IBIS II was a study of 2980 postmenopausal women with locally excised ER-positive DCIS who were evenly randomized to1 mg anastrozole or 20 mg tamoxifen daily for 5 years. The study was conducted in 236 centers in 14 countries. The primary endpoint was all breast cancer recurrence, including DCIS, at a median follow-up of 7.2 years.

Women randomized to anastrozole had an 11% lower rate of recurrence of DCIS or invasive cancer than those randomized tamoxifen (6.6% vs. 7.4%), but the difference was not significant (P = .49).

On subgroup analysis, women in the anastrozole arm were found to be less likely to have HER2-negative invasive cancer recurrence (HR, 0.48; 95% CI, 0.26-0.84) and more likely to have HER2-positive invasive cancer recurrences (HR, 1.62; 95% CI 0.53-4.96). In a post hoc evaluation of recurrence of invasive ER-positive/HER2-negative cancers, “we saw a striking effect in that particular group of almost two thirds reduction of recurrence [with anastrozole],” Cuzick said.

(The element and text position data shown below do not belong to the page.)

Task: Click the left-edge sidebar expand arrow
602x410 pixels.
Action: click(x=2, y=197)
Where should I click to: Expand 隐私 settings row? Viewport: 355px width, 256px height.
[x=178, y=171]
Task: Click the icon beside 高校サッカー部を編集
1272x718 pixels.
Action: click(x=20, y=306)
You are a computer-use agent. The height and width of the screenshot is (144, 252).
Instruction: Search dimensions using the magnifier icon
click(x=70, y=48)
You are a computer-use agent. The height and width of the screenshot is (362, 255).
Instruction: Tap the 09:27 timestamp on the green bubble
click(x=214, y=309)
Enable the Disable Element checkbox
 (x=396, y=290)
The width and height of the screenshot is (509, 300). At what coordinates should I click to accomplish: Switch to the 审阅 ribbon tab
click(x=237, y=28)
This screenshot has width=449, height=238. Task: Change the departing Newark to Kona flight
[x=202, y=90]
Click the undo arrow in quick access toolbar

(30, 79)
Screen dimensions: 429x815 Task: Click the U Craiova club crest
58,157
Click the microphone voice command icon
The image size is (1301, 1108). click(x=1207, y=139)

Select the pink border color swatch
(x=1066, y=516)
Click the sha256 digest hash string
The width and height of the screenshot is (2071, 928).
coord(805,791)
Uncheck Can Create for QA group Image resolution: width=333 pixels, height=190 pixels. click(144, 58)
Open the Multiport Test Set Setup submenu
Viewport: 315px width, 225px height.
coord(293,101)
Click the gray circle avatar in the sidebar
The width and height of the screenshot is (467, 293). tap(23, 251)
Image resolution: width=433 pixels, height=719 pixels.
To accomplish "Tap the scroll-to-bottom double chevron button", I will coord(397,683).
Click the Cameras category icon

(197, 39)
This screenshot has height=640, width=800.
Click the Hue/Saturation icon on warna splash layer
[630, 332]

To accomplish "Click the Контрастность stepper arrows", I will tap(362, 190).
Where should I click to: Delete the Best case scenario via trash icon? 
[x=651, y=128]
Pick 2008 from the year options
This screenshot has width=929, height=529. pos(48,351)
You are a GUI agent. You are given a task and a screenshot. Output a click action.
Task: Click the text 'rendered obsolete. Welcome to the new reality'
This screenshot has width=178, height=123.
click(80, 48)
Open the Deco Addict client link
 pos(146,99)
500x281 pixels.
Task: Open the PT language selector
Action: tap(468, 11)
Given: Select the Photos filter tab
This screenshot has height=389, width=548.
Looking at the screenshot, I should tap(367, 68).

Although the overall difference in efficacy was small, “we did see dramatic differences in the side effect profiles, in particular, other cancers, where, overall, there was not a significant difference, but the types of cancers were dramatically different,” said Cuzack.

There were 17 gynecologic cancers, including 11 endometrial cancers, in the tamoxifen arm and only one in the anastrozole arm. “That’s probably a combination of two effects,” he said. “We do know that tamoxifen increases endometrial cancer by two- to three-fold; there is emerging evidence that the anti-estrogenic properties of anastrozole actually reduce endometrial cancer.”

A somewhat newer finding was the increase in the incidence of ovarian cancer with tamoxifen compared with anastrozole (5 vs 0). The incidence of nonmelanoma skin cancers was reduced with anastrozole (odds ratio [OR]: 0.43, P = .04). The incidence of colorectal cancer was greater in the anastrozole arm (10 vs 5).

The OR for fracture was increased significantly with anastrozole (1.36; P = .03).

As observed previously, thromboembolic events were more common with tamoxifen compared with anastrozole (24 vs 7; P = .003).

The incidence of cardiovascular events was not significantly different between the two arms, but the anastrozole group compared with tamoxifen suffered more cerebrovascular accidents (13 vs 4; P = .025) and more transient ischemic attacks (13 vs 5; P = .05). An increased risk of cerebrovascular events and TIAs had not been seen previously with anastrozole, Cuzack indicated.

Sixty-four percent of patients in the anastrozole arm experienced musculoskeletal events compared with 54% of the tamoxifen arm (P < .001). Muscle spasm, however, was four times more likely with tamoxifen (106 vs 25; P <.001).

Vasomotor/gynecologic symptoms were much more common with tamoxifen compared with anastrozole (69.2% vs 60.7%: P <.001). Vaginal dryness, however, was more common with anastrozole (189 vs 159 events; P = .047).

Overall, side effects led to virtually identical adherence, at about 67% in each group.

At first glance, the finding from IBIS-II appears to contradict those from the NSABP B-35 trial, a similar study to IBIS-II that found a significant 27% reduction (P = .03) in recurrence with anastrazole compared with tamoxifen. In a meta-analysis of the two trials, a 21% relative reduction in recurrence favors anastrozole over tamoxifen, and the difference is significant (95% CI, 0.64-0.97), said Cuzack. “The similarities between the two trials are greater than the differences,” he told OncLive. “The only difference in design is that NSABP 35 required radiotherapy for everybody, and we left it as an option. We had about 70% getting radiotherapy. But we saw no differences in the treatment effects. Probably the truth is the meta-analysis, which is the effect is about a 20% recurrence reduction with anastrozole.”

The IBIS-II study was published simultaneously December 11 in the Lancet.

Cuzick J, Sestak I, Howell A, et al. Anastrozole versus tamoxifen for the prevention of loco-regional and contralateral recurrence in postmenopausal women with ductal carcinoma in-situ (IBIS-II DCIS). Presented at the 2015 San Antonio Breast Cancer Symposium; San Antonio, TX; December 8-12, 2015. Abstract S6-03.